Gee, I hope you can't hear me, but maybe we should do a test on purpose when I get to that point. Normally you can't radiate this stuff that well without a long antenna...but when we step it up to insane volts, well, maybe there's some conductor with some current in it to radiate with. I've seen things as silly as bumper mount 160m antennas that worked according to their users - at one frequency (super high Q loaded). Similar situation here till I can get it all back inside my faraday cage, just a shorter whip.
And hopefully I land somewhere in this band or even a bit lower - if I jam the AM band talk shows a little, so be it. That's still up in the air as I measure and try to find a place where the voltages I can generate move the particles enough to cycle through the grid and out to a decent radius.

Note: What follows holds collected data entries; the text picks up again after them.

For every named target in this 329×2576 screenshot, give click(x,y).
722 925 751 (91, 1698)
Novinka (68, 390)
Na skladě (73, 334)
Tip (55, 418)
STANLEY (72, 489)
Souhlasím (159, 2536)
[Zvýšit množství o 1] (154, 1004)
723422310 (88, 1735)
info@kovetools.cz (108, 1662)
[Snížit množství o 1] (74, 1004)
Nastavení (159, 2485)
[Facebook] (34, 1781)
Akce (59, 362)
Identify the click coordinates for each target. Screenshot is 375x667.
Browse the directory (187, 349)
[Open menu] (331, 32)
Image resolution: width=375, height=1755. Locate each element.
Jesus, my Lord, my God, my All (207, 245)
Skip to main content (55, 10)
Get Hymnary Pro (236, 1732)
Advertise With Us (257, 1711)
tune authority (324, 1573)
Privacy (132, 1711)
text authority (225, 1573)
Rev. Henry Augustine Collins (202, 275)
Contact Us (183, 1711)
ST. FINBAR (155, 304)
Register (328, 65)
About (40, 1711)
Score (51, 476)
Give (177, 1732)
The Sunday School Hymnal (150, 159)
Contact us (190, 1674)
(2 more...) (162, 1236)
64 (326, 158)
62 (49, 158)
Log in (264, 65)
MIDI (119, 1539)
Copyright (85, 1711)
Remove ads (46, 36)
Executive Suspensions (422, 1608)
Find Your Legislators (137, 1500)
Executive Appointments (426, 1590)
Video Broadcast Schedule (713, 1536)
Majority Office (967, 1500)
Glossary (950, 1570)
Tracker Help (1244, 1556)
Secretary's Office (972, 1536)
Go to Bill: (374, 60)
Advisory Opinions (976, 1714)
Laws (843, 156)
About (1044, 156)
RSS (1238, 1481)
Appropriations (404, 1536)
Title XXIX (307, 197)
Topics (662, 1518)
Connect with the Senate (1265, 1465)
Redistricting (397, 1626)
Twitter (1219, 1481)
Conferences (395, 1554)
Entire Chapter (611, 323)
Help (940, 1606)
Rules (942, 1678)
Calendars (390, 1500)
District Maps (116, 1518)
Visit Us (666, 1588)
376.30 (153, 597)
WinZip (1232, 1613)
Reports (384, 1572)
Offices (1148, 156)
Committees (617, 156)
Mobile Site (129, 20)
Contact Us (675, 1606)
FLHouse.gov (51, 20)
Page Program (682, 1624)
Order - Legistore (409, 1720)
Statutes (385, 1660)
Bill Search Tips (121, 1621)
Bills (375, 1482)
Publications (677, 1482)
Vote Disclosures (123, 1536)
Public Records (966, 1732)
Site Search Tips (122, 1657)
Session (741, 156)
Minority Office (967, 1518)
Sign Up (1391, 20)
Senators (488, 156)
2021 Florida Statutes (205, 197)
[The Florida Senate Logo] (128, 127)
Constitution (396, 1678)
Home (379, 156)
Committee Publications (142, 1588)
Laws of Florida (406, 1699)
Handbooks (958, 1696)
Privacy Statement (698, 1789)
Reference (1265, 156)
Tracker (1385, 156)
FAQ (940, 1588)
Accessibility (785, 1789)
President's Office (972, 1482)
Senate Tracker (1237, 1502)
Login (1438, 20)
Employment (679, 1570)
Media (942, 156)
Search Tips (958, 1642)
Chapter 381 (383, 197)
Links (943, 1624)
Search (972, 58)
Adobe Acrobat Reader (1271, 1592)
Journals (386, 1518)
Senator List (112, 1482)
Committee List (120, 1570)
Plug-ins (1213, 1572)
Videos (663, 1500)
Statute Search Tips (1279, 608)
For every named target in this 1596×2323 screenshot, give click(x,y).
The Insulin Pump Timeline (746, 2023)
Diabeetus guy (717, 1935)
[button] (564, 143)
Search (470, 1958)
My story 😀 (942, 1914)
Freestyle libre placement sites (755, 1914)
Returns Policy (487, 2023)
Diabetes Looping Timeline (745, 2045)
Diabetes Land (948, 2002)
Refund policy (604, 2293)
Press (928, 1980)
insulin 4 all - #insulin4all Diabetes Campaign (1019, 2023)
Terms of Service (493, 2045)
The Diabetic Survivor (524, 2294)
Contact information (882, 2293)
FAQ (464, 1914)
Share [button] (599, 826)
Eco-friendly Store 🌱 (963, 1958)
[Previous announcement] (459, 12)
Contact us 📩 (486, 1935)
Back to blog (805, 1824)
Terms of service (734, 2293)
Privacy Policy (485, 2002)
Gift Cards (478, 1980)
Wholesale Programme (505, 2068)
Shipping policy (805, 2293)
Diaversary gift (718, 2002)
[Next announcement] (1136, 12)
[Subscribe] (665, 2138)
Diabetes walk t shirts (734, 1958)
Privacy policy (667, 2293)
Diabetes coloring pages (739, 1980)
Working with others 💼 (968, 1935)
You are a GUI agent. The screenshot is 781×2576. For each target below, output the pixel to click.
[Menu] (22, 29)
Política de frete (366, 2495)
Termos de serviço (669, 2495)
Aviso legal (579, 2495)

Going lower in frequency seems to compensate somewhat for the fact that the ions don't see the field we think we're putting on there - some of it they neutralize, more or less. So at a lower F they have more time to move, since they're going slower than the simple math would predict. On the flip side, I don't want slower, I want faster, generally speaking as I want them to be coming in fast enough to fuse if they do hit. A whole lot of balls in the air for this tradeoff, and the math seems to be ill defined at best - all I have is a direction, not a slope (or even a shape, I'm using an assumption of a line for the moment). The math I'm using now - which did hit it on the head at my low pressure limit or very close - small perturbations around those numbers just made it worse - doesn't account for inter ion interactions, and things get lousy quick with pressure going up to the range we'd rather run in - I think, as a bit higher pressure is where the DC Q is highest.
Which is itself an assumption. So what's really going on is "test some stuff and adapt based on what I learn". That sweep tube amp could probablty have been somewhat tweaked - it was close to enough running well below what it should have been able to do, but at the limit of what it DID do - around 160w output.
This guy should be loafing by comparison - and can hit class C instead of B, but of course I still need to do some serious protection (of the screens) around what would happen in the main plate supply isn't working, and in fact, just building a decent main plate supply in the first place - that's most of what's on my plate now. Somehow I don't think that just powering down the screen supply when the main supply is powered down is enough. What if it is powered up, but fails or is somehow disconnected? I've seen those failure modes in other things. So, a little skull sweat to be applied...
Posting as just me, not as the forum owner. Everything I say is "in my opinion" and YMMV -- which should go for everyone without saying.